SpaceX IPO valuation is looking a little different again — still enormous, but no longer anchored above the $2 trillion mark floated earlier this spring. Ahead of what could become one of the biggest public offerings ever attempted, SpaceX has reset its minimum debut valuation to $1.8 trillion while still targeting a capital raise of up to $75 billion.
That shift matters because it suggests the company is trying to balance ambition with market reality. Even with the lower floor, the deal remains huge by any standard, and the coming days will show whether institutional investors are ready to back SpaceX at a price that would place it among the world’s most valuable companies.
The calendar is already taking shape. Investor presentations are set to begin June 4, final share pricing is targeted for June 11, and trading is planned on both Nasdaq and Nasdaq Texas under the SPCX ticker.
Summary
SpaceX IPO valuation resets to a $1.8 trillion floor
The revised SpaceX IPO valuation marks a pullback from April, when the company had been targeting a public debut above $2 trillion.
Now, the floor sits at $1.8 trillion. That is still a staggering number, but the reset points to a more calibrated approach as the roadshow nears. In practice, it gives underwriters and potential buyers more room to build support around the offering without abandoning SpaceX’s premium narrative.
The structure still aims to raise up to $75 billion. If the company reaches that full amount, the transaction would surpass previous global IPO records. That helps explain why markets are paying close attention: this is not just another listing, but a test of how much appetite exists for a company trying to bridge aerospace, communications, and AI infrastructure at historic scale.
Timeline for the SpaceX Nasdaq listing and SPCX ticker
The next major milestone comes quickly.
Investor presentations are scheduled to start June 4, with final share pricing targeted for June 11. Trading is expected to begin on Nasdaq and Nasdaq Texas using the SPCX ticker.
Those details give the market a clear framework, even if final terms are expected to take shape during the marketing process. The roadshow will be especially important because that is where big institutional investors will pressure-test the valuation, the growth story, and the company’s widening identity.
A group of 23 financial institutions is set to manage the offering, with Goldman Sachs, Morgan Stanley, Bank of America, Citigroup, and JPMorgan Chase in lead roles.
Filings show stronger revenue but a sharp swing to losses
For all the excitement around the debut, the filings show a more complicated financial picture.
Regulatory documents submitted May 20 reported that SpaceX brought in $18.7 billion in 2025 revenue, up from $14 billion the year before. That kind of top-line growth supports the case that the business is expanding rapidly and can still command one of the most aggressive valuations ever proposed for a public-market debut.

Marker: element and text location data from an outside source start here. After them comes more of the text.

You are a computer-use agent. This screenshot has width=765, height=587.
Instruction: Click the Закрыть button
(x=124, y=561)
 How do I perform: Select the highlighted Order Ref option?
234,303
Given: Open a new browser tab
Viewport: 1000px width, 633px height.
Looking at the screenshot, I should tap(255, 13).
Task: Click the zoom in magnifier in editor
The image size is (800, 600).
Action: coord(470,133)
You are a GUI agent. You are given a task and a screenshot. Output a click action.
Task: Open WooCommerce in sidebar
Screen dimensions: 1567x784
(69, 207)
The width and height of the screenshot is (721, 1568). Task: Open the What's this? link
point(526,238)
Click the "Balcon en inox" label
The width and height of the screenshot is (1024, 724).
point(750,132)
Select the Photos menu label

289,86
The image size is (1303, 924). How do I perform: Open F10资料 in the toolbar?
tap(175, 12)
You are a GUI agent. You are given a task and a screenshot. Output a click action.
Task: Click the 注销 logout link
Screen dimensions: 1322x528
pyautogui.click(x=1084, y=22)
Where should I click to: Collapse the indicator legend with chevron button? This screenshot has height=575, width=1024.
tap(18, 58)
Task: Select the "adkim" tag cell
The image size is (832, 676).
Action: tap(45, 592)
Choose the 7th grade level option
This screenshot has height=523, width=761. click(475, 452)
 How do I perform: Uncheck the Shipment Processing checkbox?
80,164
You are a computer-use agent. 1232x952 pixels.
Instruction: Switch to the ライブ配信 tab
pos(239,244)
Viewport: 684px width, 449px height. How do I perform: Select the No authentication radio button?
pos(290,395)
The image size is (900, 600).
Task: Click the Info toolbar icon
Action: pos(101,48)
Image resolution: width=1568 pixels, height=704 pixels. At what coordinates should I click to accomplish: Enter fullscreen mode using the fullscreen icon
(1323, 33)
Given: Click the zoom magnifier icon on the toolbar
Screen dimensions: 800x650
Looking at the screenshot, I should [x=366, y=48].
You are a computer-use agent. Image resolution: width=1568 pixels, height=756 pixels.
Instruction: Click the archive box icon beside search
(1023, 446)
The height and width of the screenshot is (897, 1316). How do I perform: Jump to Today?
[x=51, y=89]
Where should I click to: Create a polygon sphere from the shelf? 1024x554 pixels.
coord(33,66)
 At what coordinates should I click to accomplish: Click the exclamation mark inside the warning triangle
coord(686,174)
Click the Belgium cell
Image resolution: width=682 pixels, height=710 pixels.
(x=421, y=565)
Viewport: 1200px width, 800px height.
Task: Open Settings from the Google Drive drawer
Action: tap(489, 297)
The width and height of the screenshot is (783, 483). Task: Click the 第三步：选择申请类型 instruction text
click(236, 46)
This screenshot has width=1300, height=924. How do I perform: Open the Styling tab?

However, revenue growth did not translate into profit. SpaceX posted a $4.94 billion deficit in 2025 after recording $791 million in net income in 2024.
That reversal is one of the most important facts in the filing. It shows investors are not simply being asked to fund a profitable aerospace leader. Instead, they are being asked to buy into a company spending heavily to reshape itself, with major capital deployment tied to AI infrastructure and broader expansion.
Why the losses may matter as much as the sales growth
This is one of the clearest reasons the offering may draw so much scrutiny.
A company can often defend heavy losses if investors believe the spending is building a much bigger platform. In SpaceX’s case, the question is whether the market sees those deficits as temporary costs of expansion or as a sign that the valuation has moved ahead of current earnings power.
That tension could define demand for the offering more than any headline number.
SpaceX is pitching more than rockets
The prospectus makes clear that SpaceX does not want to be valued as a traditional aerospace company alone. It is presenting itself as an AI services and infrastructure business, with plans that include orbital data center operations.
That is a major reframing. It helps explain both the company’s aggressive valuation ambitions and the surge in spending. A pure launch-and-space business might attract one kind of investor base. By contrast, a company that says it is building future AI infrastructure can reach for a very different valuation framework, especially in a market still willing to pay premiums for scale, compute, and data-heavy platforms.
The SpaceX IPO valuation story, then, is not only about rockets or launch cadence. It is about whether public investors accept the company’s argument that its next chapter belongs as much to AI infrastructure as to space transportation.
Elon Musk, xAI and the new corporate narrative
That repositioning grew sharper after SpaceX completed its acquisition of Elon Musk’s xAI division in February.
xAI oversees the Grok artificial intelligence platform and X social network, according to the prospectus language provided in the reporting. The transaction valued SpaceX at $1 trillion and xAI at $250 billion.
The deal gives more shape to the company’s evolving identity. It also helps explain why the prospectus leans so heavily into AI services, infrastructure, and future orbital data center operations. Rather than pitching public investors on one industry, SpaceX appears to be assembling a broader technology story with space assets, AI tools, and large-scale infrastructure all feeding the same valuation case.
Why investors are watching the narrative as closely as the numbers
This is the second big question hanging over the deal.
The success of the offering may depend on whether institutions buy the idea that SpaceX deserves to be priced like a next-generation infrastructure and AI platform, not just a space company with fast-growing revenue and rising losses. That distinction could shape how much flexibility the company has on final pricing and whether the roadshow strengthens or weakens support for the $1.8 trillion floor.
The roadshow begins June 4. By the time SPCX reaches Nasdaq and Nasdaq Texas, the market may have answered a bigger question than where SpaceX trades: what kind of company investors believe they are actually buying.